Coincidentally, on a conference call hundreds of miles away, CMS unveiled its final rule for accountable care organization (ACO) implementation. This will keep health care CIOs busy with data tracking, analytics and reporting so their organizations can reap the shared savings that ACOs theoretically could bring. However, ACO implementation could also put that end-user technology to work in hopes of cutting costs by making patient care more interactive -- for example, by solving elderly and chronic disease patients' minor health issues before they escalate into crises requiring hospital admissions.
Much talk from the stage and in the halls centered on patient accountability -- specifically, whether physicians should be held accountable for bad health choices their patients make. Added to that was the application of the technologies on display. Could tech motivate patients to make healthy choices in the ACO scenarios, knowing that health care practitioners would be keeping a closer eye on their habits? What about the diabetic patient who would be sending constant blood-glucose readings over a smartphone?
"In principle, technological advances could be cost-decreasing in health care," even though in general they tend to be cost-increasing, speaker Jonathan Gruber, an MIT economist specializing in health care, told SearchHealthIT.com after a session debating strategies to improve patient accountability.
"It's just that [vendor] incentives are not set up for that to happen," he said. "There's just no incentive in the system to develop those right now. So the hope would be that things like accountable care organizations would provide incentives for technology to be used for good, rather than for cost increases."
Technologies connecting patients at home with their caregivers is necessary but not sufficient, said George Arnold, program manager, Health of New Zealand Trade and Enterprise. His agency is charged with building the island nation's health IT infrastructure and developing a new care coordination program for chronic disease patients.

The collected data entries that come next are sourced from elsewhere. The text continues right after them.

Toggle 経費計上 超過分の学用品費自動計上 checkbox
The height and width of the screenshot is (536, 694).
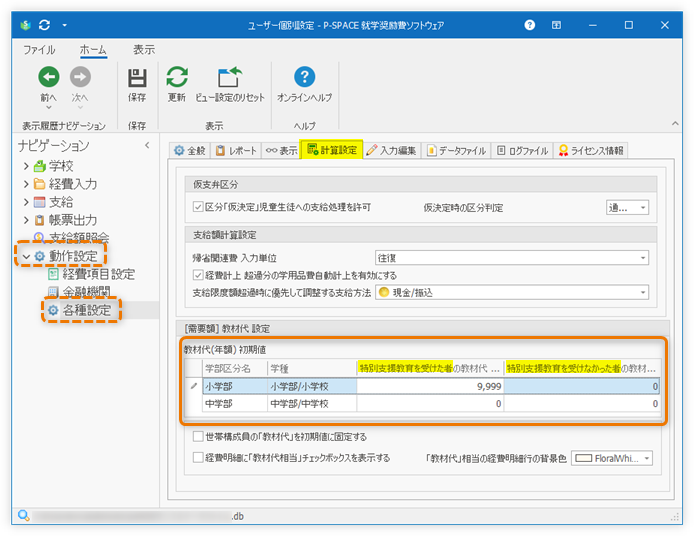click(198, 275)
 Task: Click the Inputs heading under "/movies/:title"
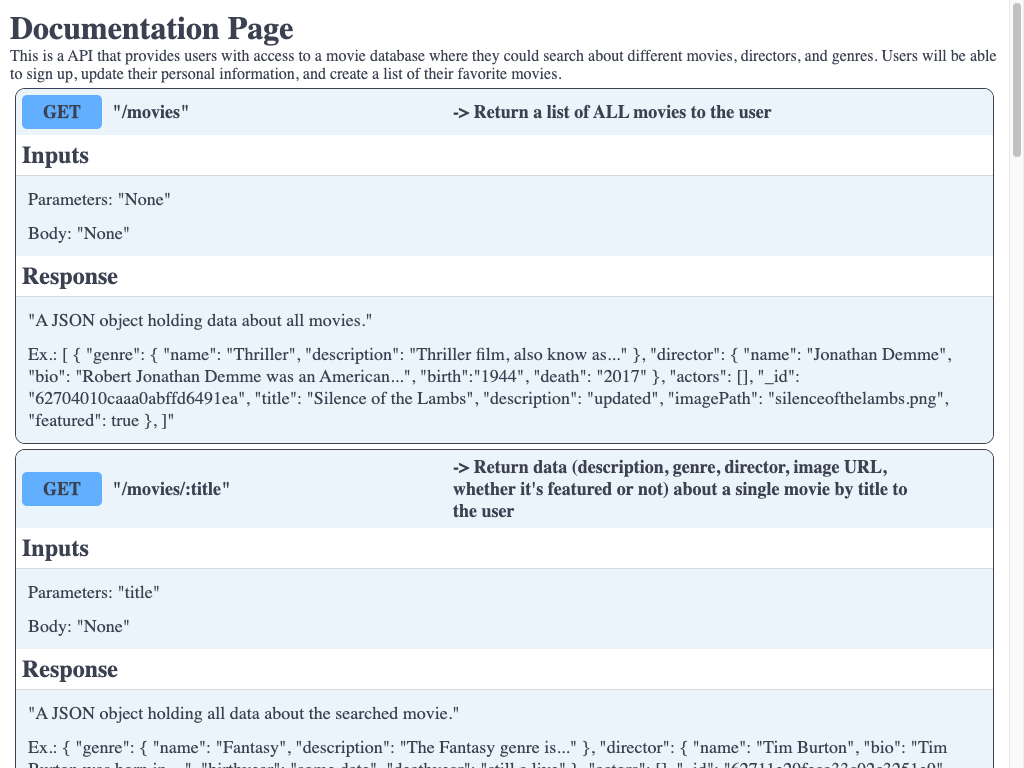click(x=56, y=549)
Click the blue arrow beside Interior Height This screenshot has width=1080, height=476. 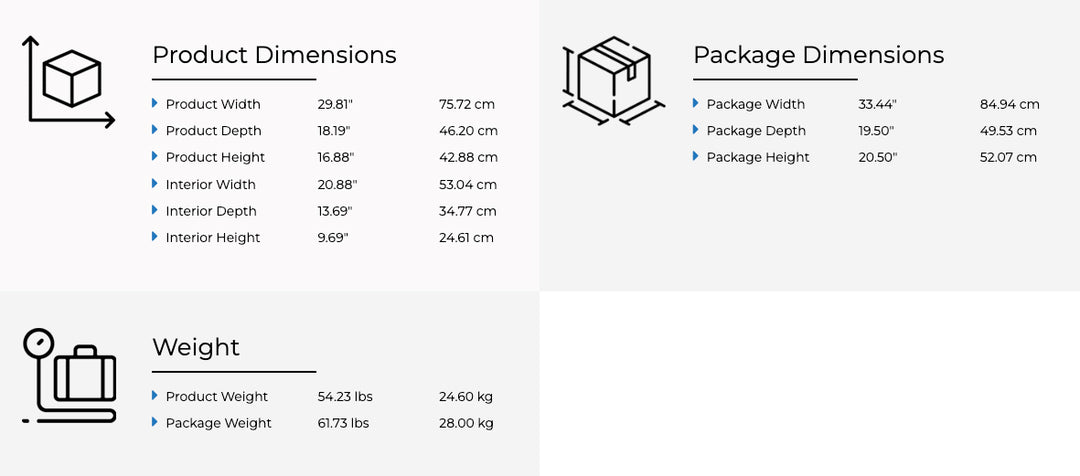[155, 237]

"Clinicians are always going to have a duty of care, but we need to change the balance," Arnold said. "Right now the burden is exclusively on the physician's shoulders. It needs to shift to sit on the patient's shoulders as well. Just dumping technology on a patient is not enough."

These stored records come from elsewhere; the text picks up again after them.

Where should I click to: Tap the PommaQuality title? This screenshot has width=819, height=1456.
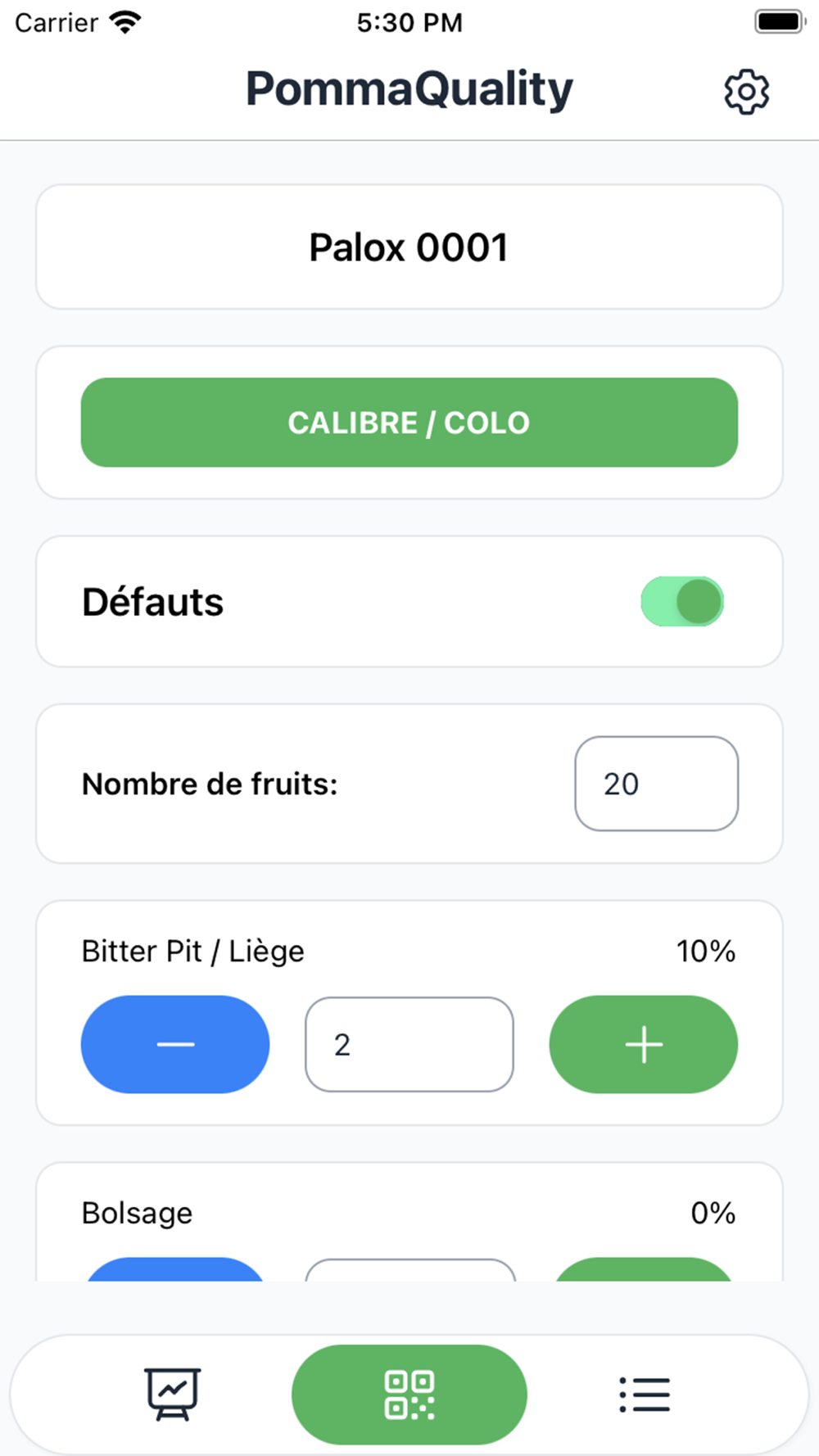click(410, 89)
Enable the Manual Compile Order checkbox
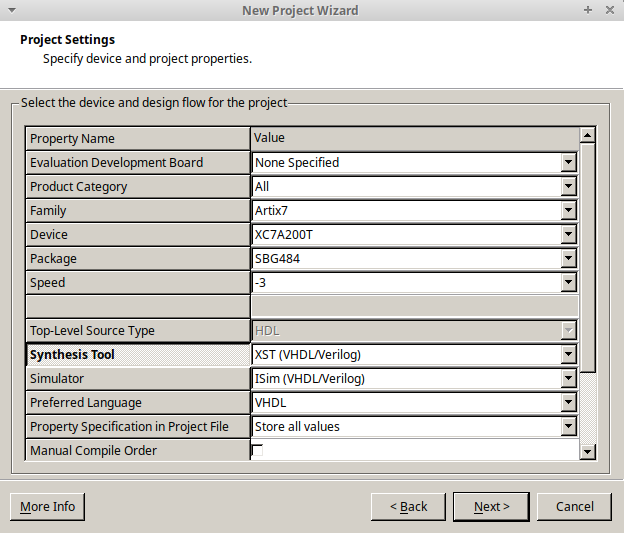The width and height of the screenshot is (624, 533). (x=257, y=450)
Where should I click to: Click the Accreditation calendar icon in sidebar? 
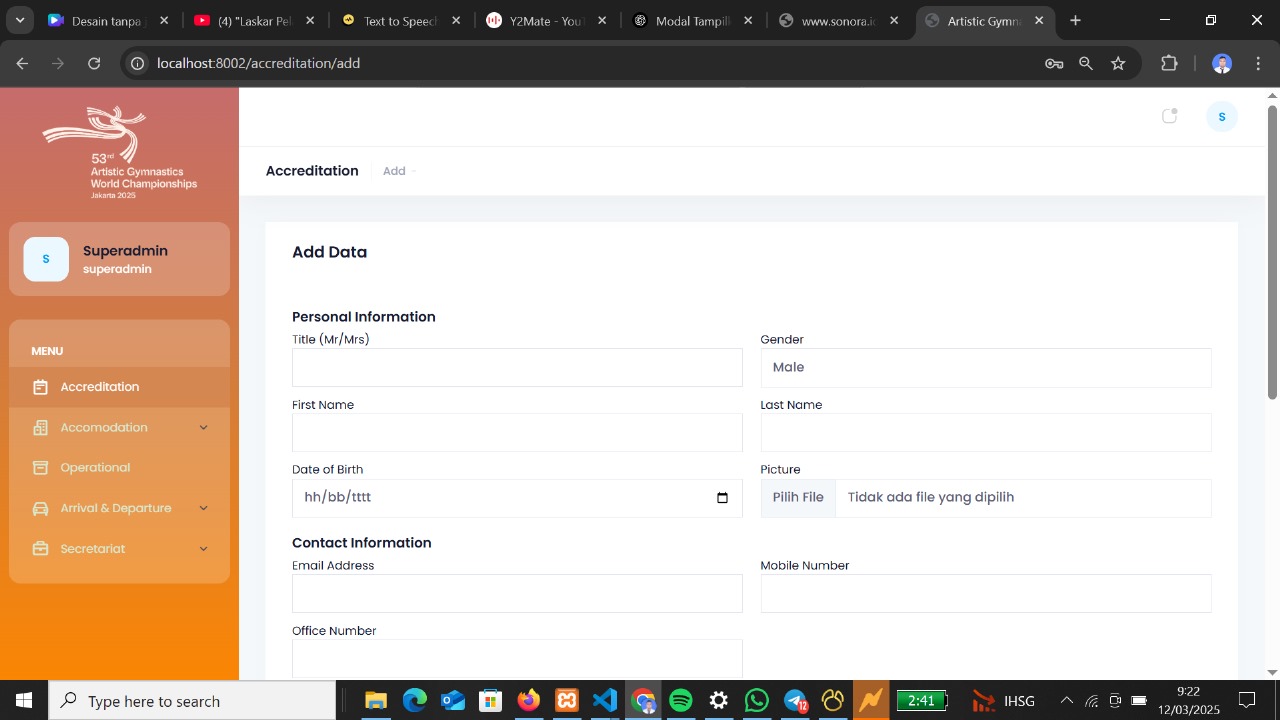tap(40, 387)
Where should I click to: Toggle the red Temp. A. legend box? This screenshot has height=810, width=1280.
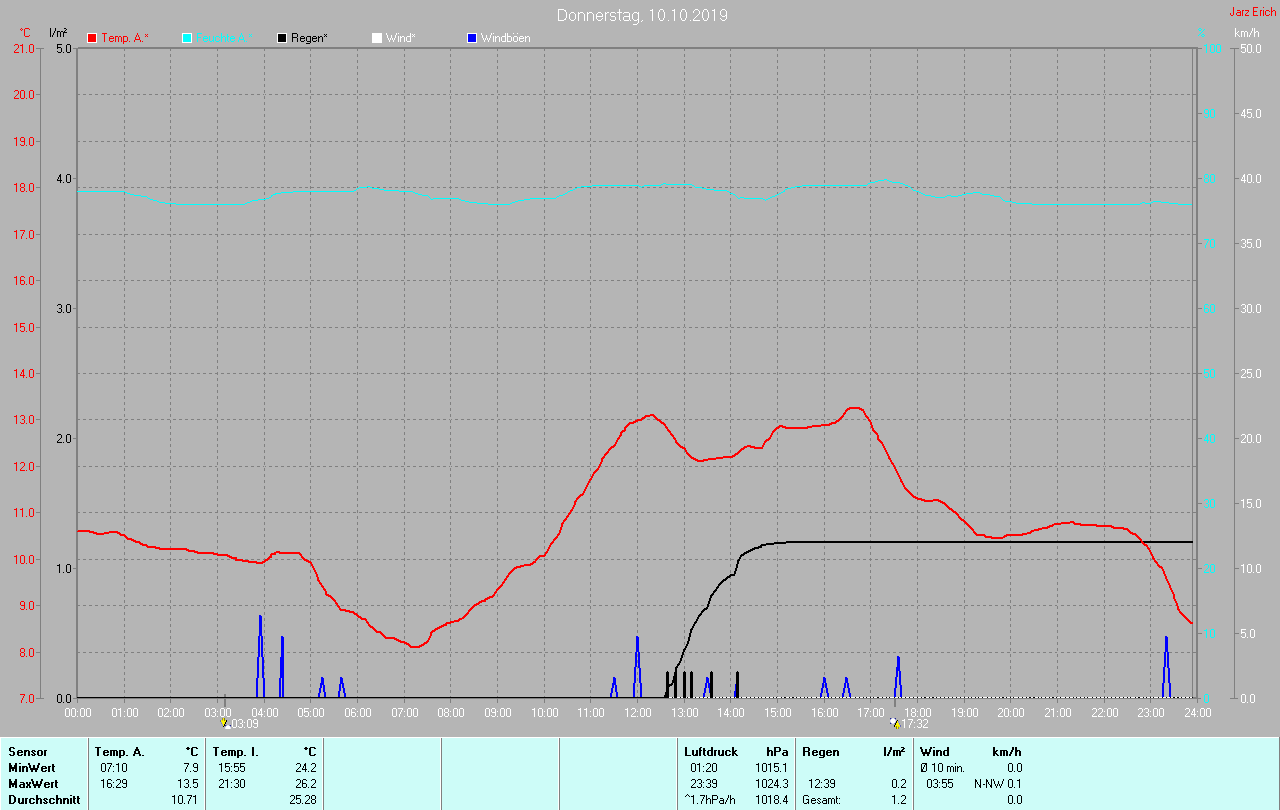click(92, 38)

That, he added, can be accomplished with policies stating clearly that patients are responsible for their own health. Such policies could include incentives, along with the technological tools that can help them realize the rewards.
Blue Cross' private program shows ACO implementation model can work
In the session debating the potential of ACOs, Dana Safran, senior vice president at Blue Cross Blue Shield of Massachusetts, said her plan's Alternative Quality Contract (AQC) -- which tracks several quality measures and pays bonuses based on performance -- was bullish on the ACO model. She based her opinion on the quality improvements seen in the first year of the AQC program, including better adherence to cancer screening, well-patient visit and chronic disease care quality metrics. More than 2,000 physicians participate in the program, covering about 40% of the payer's 430,000 patients.

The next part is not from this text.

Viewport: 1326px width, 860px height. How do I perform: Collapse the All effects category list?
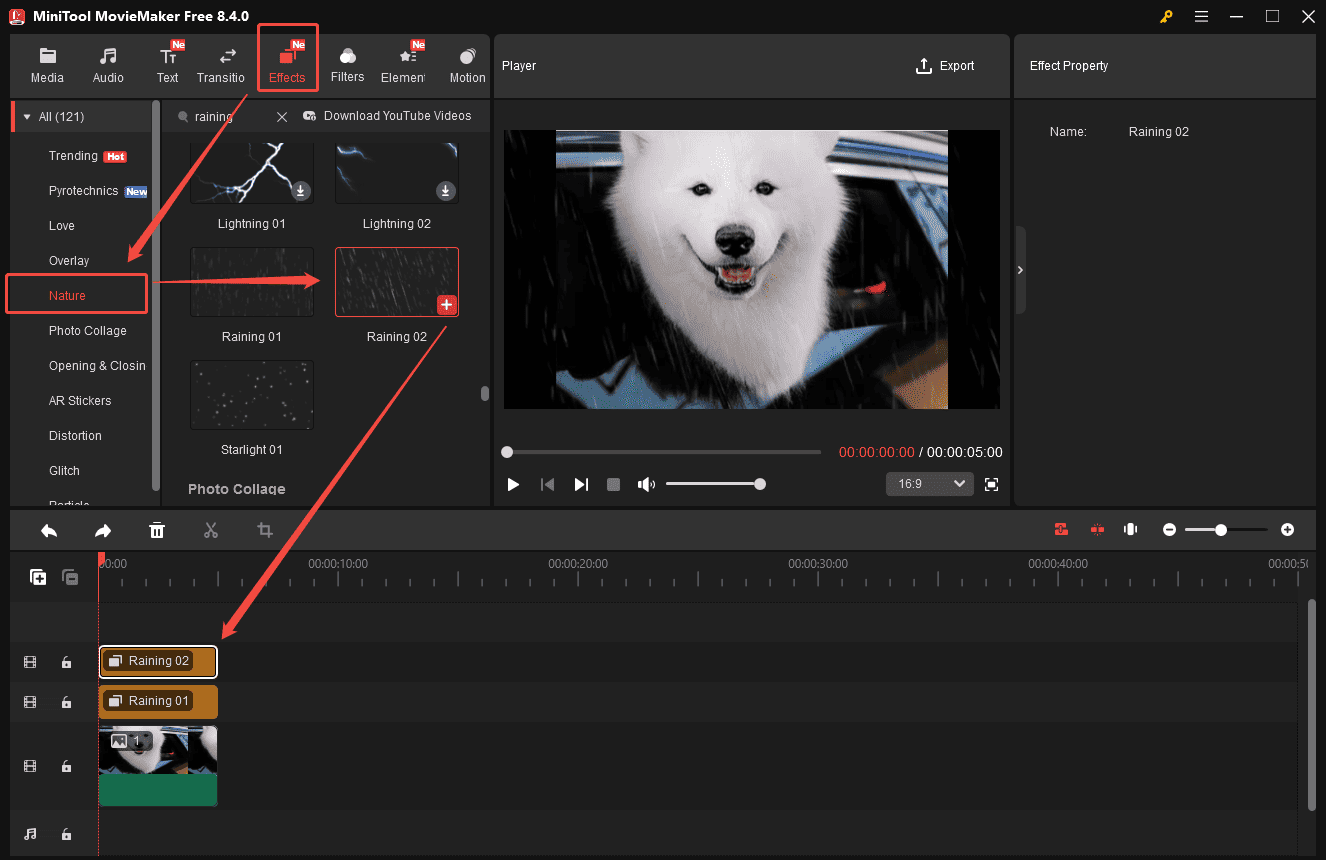26,116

Others weren't so sanguine. Timothy Ferris, M.D., medical director, Massachusetts General Physicians Organization, said ACOs remind him of the failed concept of managed-care organizations of the 1990s. Patients rejected the idea because they felt it restricted access to health care, and physicians disliked the idea so much that patient perception changed as well. Ferris feels that patients will need their own set of incentives to become truly accountable. Once patients are engaged, though, there will be potential to realize the cost savings that ACO implementation strives to achieve.
Once patients are engaged, there will be potential to realize the cost savings that ACO implementation strives to achieve.
In the debate, Gruber noted that the only two years since World War II in which health care cost increases didn't outpace inflation were during the 1990s, in the peak of the managed-care era. While patients ultimately rejected them, they did actually reduce costs. In a similar way, ACO implementation will likely require patients to receive less intensive treatment than they get today -- but they can only succeed, Gruber said, if it's "less intensive treatment in a way that does not harm their health."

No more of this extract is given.